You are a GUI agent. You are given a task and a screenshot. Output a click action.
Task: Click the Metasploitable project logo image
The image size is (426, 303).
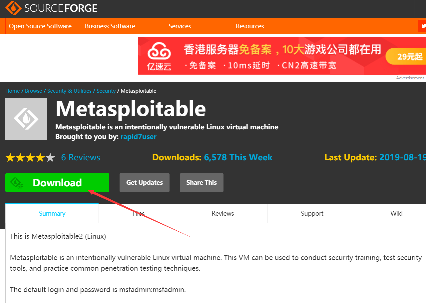tap(26, 119)
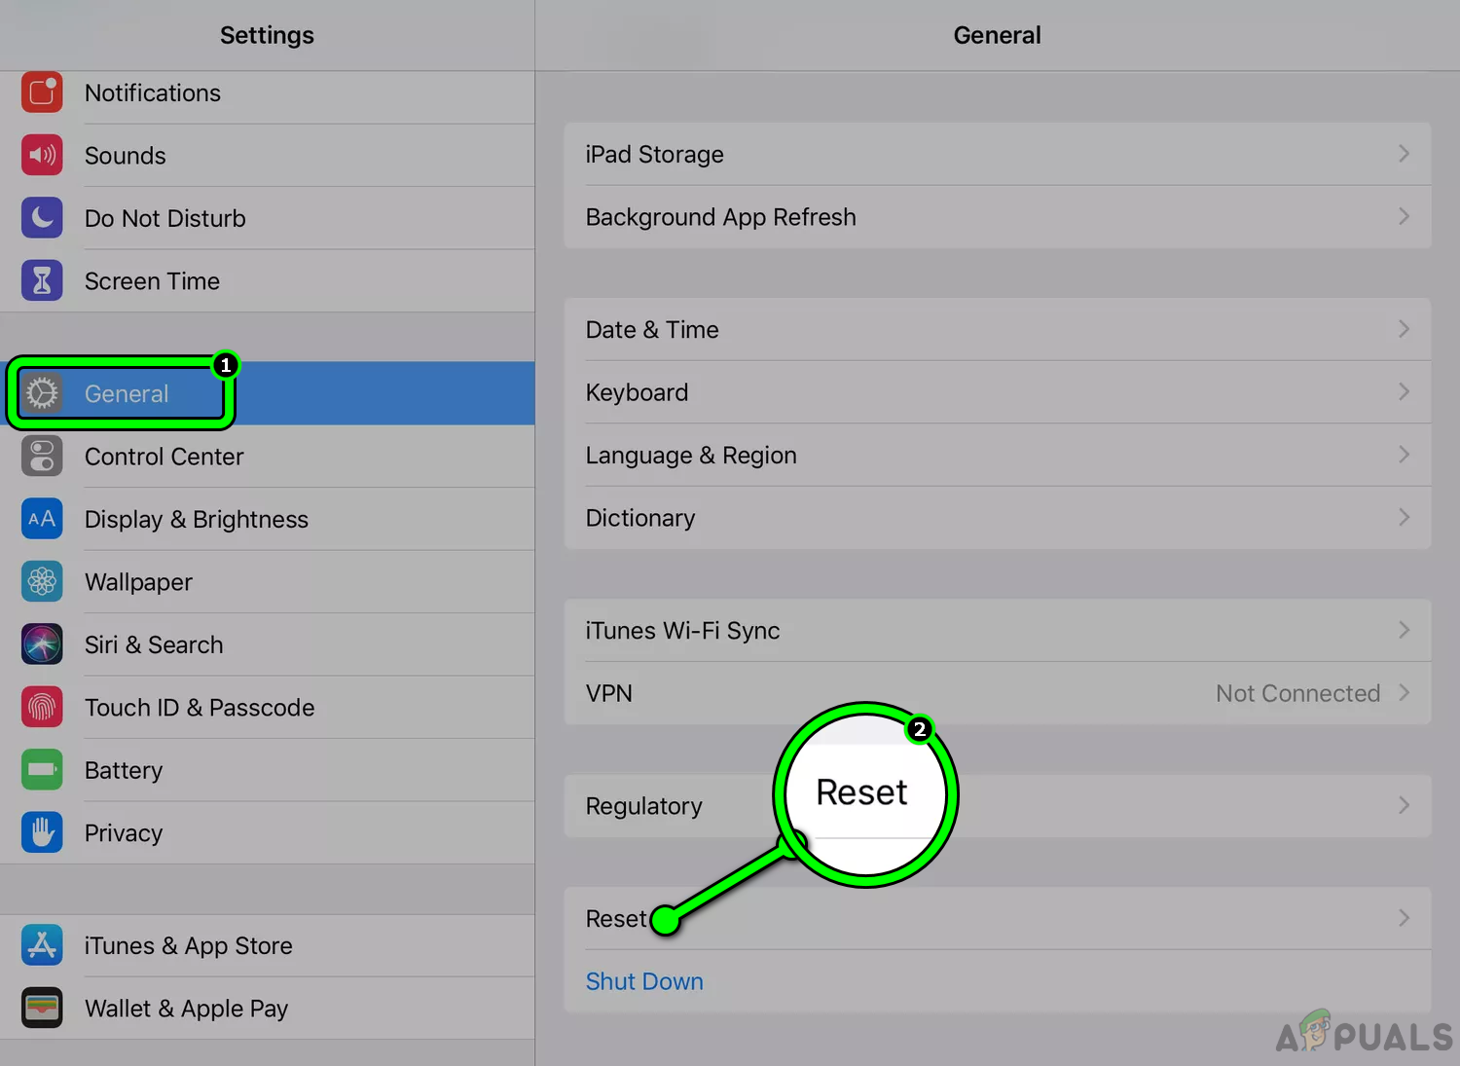Select the Control Center icon

pyautogui.click(x=42, y=456)
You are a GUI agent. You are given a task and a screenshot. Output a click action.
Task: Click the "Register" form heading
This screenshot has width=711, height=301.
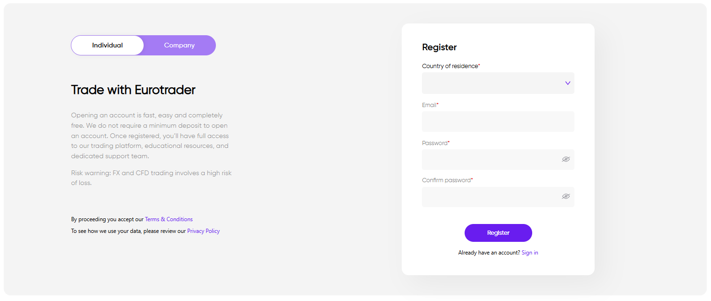[x=439, y=47]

******************************

--- Task details ---
Render all entries verbatim, excluding any pictures they hold.

--- Expected answer ---
You are a GUI agent. You are given a task and a screenshot. Output a click action.
Task: Click the Metasploitable project logo image
The image size is (426, 303).
tap(26, 119)
Select the Control Center icon

pyautogui.click(x=42, y=456)
You are a GUI agent. You are given a task and a screenshot. Output a click action.
Task: Click the "Register" form heading
This screenshot has width=711, height=301.
[x=439, y=47]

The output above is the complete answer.